[EXCERPT PROVIDED Boundary: Start]

The tool takes as inputs costs and energy consumption figures for each project year from three categories: (1) investment, (2) operation and maintenance and (3) renovation and refurbishment. Generally speaking, the principles of life cycle costing can be applied (see e.g., Boussabaine and Kirkham 2004; Dhillon 2009). In short, for the reliability of the calculation it is necessary that all foreseeable costs over the lifetime of the project are included. Values for the reference case are also needed, but instead of a detailed classification of costs, one figure for each category is supplied, the idea being that the current normal level of construction and operating costs is generally accepted and known.
One should use nominal prices for each year, as inflation and the time value of money are taken into account with built-in discounting. Because of discounting, the values will have to be supplied for each year. With operation and maintenance costs this can be done by using average costs for each year. Investment costs should not be annualized or amortized, but rather supplied as lump sum for the year when they are accrued.

[EXCERPT PROVIDED Boundary: End]

DIRECTIVE 1.
Rewrite the saved data entries from the line holding "The width and height of the screenshot is (1199, 728)." through the line holding "Describe the element at coordinates (40, 177)", inclusive, swapping "Identify the location of" for "Find the position of" and leaving everything else as it is.

[SUPPLIED DATA Boundary: Start]

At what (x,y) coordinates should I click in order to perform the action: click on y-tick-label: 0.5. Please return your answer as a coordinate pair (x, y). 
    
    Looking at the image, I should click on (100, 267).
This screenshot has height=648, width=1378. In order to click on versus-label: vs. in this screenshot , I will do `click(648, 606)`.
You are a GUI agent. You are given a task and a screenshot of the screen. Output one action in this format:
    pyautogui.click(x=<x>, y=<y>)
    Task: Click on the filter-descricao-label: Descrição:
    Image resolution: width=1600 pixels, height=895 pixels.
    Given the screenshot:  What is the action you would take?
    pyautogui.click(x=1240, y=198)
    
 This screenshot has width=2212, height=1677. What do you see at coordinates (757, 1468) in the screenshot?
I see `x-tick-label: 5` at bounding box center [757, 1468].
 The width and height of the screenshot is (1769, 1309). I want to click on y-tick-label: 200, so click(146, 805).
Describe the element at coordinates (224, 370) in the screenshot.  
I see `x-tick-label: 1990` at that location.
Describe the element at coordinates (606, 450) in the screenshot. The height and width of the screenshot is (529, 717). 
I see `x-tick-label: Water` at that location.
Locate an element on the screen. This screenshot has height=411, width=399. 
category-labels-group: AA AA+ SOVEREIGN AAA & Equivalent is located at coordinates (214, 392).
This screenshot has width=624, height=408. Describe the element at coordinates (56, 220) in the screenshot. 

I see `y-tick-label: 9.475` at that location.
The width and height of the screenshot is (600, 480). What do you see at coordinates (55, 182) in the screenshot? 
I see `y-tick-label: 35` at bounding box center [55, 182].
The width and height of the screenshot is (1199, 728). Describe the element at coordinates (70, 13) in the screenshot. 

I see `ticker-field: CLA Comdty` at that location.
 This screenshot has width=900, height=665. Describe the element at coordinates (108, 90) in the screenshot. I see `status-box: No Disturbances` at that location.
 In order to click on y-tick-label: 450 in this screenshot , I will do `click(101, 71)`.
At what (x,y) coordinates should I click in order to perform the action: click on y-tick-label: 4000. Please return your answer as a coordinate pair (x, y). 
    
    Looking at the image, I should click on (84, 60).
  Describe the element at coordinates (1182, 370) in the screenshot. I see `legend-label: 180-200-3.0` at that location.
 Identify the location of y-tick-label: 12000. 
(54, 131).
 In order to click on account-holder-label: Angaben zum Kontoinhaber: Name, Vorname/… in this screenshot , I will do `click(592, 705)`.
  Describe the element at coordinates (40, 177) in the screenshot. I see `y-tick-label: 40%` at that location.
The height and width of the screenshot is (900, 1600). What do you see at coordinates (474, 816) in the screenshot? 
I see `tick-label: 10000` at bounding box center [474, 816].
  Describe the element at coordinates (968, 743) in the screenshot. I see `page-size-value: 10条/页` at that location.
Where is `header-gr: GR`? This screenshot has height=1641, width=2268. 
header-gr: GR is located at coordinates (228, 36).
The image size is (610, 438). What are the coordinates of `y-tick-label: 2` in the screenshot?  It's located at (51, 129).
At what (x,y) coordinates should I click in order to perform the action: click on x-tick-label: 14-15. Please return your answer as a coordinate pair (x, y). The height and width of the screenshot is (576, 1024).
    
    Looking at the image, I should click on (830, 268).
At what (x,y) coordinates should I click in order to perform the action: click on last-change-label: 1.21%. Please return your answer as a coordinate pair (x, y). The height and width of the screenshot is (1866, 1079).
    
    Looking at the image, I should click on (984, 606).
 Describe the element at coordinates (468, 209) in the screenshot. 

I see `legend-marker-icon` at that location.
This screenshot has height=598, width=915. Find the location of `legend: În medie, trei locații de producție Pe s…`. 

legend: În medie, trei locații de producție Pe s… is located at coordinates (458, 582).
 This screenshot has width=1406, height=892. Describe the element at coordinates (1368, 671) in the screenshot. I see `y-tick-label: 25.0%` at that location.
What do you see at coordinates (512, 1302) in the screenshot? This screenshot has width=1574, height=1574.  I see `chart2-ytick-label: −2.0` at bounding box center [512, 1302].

[SUPPLIED DATA Boundary: End]

DIRECTIVE 2.
According to the text on the cost calculation tool, how should investment costs be supplied?

EXERCISE ANSWER 1.
The width and height of the screenshot is (1199, 728). Describe the element at coordinates (70, 13) in the screenshot. 

I see `ticker-field: CLA Comdty` at that location.
 This screenshot has width=900, height=665. Describe the element at coordinates (108, 90) in the screenshot. I see `status-box: No Disturbances` at that location.
 In order to click on y-tick-label: 450 in this screenshot , I will do `click(101, 71)`.
At what (x,y) coordinates should I click in order to perform the action: click on y-tick-label: 4000. Please return your answer as a coordinate pair (x, y). 
    
    Looking at the image, I should click on (84, 60).
  Describe the element at coordinates (1182, 370) in the screenshot. I see `legend-label: 180-200-3.0` at that location.
 Find the position of y-tick-label: 12000. 
(54, 131).
 In order to click on account-holder-label: Angaben zum Kontoinhaber: Name, Vorname/… in this screenshot , I will do `click(592, 705)`.
  Describe the element at coordinates (40, 177) in the screenshot. I see `y-tick-label: 40%` at that location.

EXERCISE ANSWER 2.
As a lump sum for the year when they are accrued, not annualized or amortized.